3.3.1 Terminal architecture
From the user’s perspective, IMT 2000 and systems beyond IMT 2000 represent a fundamental change in expectation. Rather than merely expecting a “new and improved” but “static” collection of applications and services, the user will have an expectation of a dynamic, continuing stream of new applications, capabilities and services; a “Moore’s Law” rate of advancement of new applications and capabilities.
Such a continuing stream will flow from a healthy ecosystem of general-purpose programmable platforms supported by a large, robust, and vibrant developer community.
New mobile user equipment (UE) are assuming characteristics of general-purpose programmable platforms by:
– containing high power general-purpose processors that follow Moore’s law of dramatically increasing price/performance;
– providing a flexible, programmable platform that can be used for an ever-increasing variety of uses.
The convergence of wireless connectivity and a general-purpose programmable platform heightens some existing concerns and raises new ones, so that environmental factors as well as traditional technology and market drivers will influence the architecture of these devices.
Some important environmental factors are economic, security, and privacy.
Combining with the environmental factors we have traditional market and technology drivers: user value pull, security requirements pull, and technology enablers.
To maintain network and user space integrity, communications software will be “decoupled” and executed in parallel with user applications being written to a general-purpose processor running in a general-purpose execution environment. This partitioning maximizes the economic viability by allowing application development to evolve independent from communication standards, as well as enhancing security by providing autonomous network and user spaces.
Creating coexistent autonomy for the radio subsystem, application subsystem, and memory subsystems portions is evolving as a means to solve the triple environmental requirements of enabling economically viable products and services; while maintaining network and corporate security, and user sovereignty over application space and data privacy. Put anecdotally, “good fences make good neighbours”.
3.3.2 RF micro-electro-mechanical systems (MEMS)
Future personal communication systems will require very lightweight, low power consumption, and small size. The requirements of IMT 2000 terminal such as small size, multifrequency bands, multi-mode and functional complexity demand the use of highly integrated RF front-ends and a compact system on chip solution. Despite many years of research, widely used discrete passive components based on electronic solutions cannot easily satisfy the above requirements of the future IMT 2000 terminal.
RF MEMS are integrated micro devices (or systems) combining electronic and mechanical components fabricated using an integrated circuit compatible batch-processing technique. This technology can yield small size, light weight, low power and high performance to replace discrete passive RF components such as VCO, IF, RF filters and duplexer. The system on chip using this technology can reduce the actual implementation size by 1/10.
As the users of the future wireless communication systems continually push handset manufacturers to add more functionalities, the manufacturers are confronted with trade-offs among cost, size, power and packaging constraints. It is anticipated that RF MEMS will emerge as a breakthrough technology to satisfy these constraints of future terminals. The commercialization of RF MEMS for future terminals will be within the next five years.
New innovative user interfaces
How the user experiences new telecommunications technology, depends on the services offered but also on the usability, design and quality of the terminals. Wearable computing is a popular study item at universities worldwide, giving new ideas of man-machine interfaces applicable also for mobile terminals.
Text messaging is the killer data application of today and a very frequency efficient way of communicating compared e.g. to a voice call. Multimedia messaging is expected to be the next boom, requiring a large display. Combining a practical text input method and a large enough screen on a single small terminal is a challenge.

◆ Information shown ◆
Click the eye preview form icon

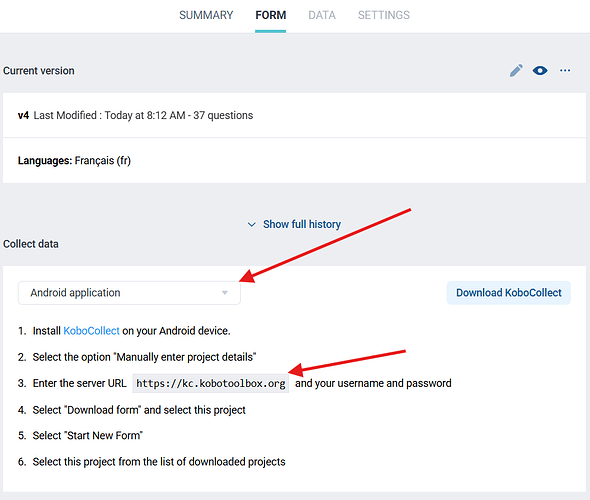pyautogui.click(x=540, y=70)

◆ What to do ◆
1) Answer these questions using the terminal technology passage:
(a) What three environmental factors does it call important?
(b) By how much can a system on chip built with RF MEMS technology reduce implementation size?
(c) What does it call the killer data application of today?
2) Go on with the terminal technology passage, picking up after its last sentence.
The data are separate material, unrelated to the terminal technology passage.

◆ Task-by-task answers ◆
1)
(a) Economic, security, and privacy.
(b) By 1/10.
(c) Text messaging.

2)
So far, many of the solutions offered, e.g. for text entry, are not open standards but proprietary methods including IPRs. Proposed physical keyboards often tend to add features and/or buttons to the conventional dialling keypad instead of decreasing the number of keys that could instead be the goal in order to minimize the space required.
There is also a clear need for harmonization and for recommended use of common open interface standards in this area. For example, if a user gets used to one type of keyboard and becomes a committed and skilled user of it, she or he will get frustrated if the next phone, new version or another brand, has a different or slightly different user interface solution and the learning curve must be restarted.
3.3.3.1 One example of a new physical interface
Annex 13, as an example, describes a proposed method for combining text entry and a large display on a single compact mobile terminal. The presentation of the global keyboard optimized for small wireless devices (GKOS) back panel keyboard demonstrates that completely new types of physical user interfaces can still be found, and hopefully encourages manufacturers to study this issue more and maybe further refine the proposed concept to obtain a common standard for this kind of solution. The concept is an open standard and was first published on 5 October 2000. For more detailed information on GKOS, check also http://gkos.com/.
3.3.4.1 Summary of the technology
Since bit-level data processing is needed in such areas as interleaving, error correction and detection, ciphering, and scrambling in mobile communication systems, particularly in baseband digital processing of mobile terminals as well as base stations, a processor which can perform high-speed bit-level data processing is required. However, general purpose processors, such as CPUs or DSPs, are not suitable for bit-level operation, and hence, a well-designed embedded processor with a reconfigurable unit is required so that user defined instructions are efficiently executed. It has a special execution unit for user custom instructions, other than normal execution units such as an integer execution unit. The special execution unit can be designed to be suitable for bit-level data processing, and it is realized with reconfigurable circuitry because custom instructions are different from application to application.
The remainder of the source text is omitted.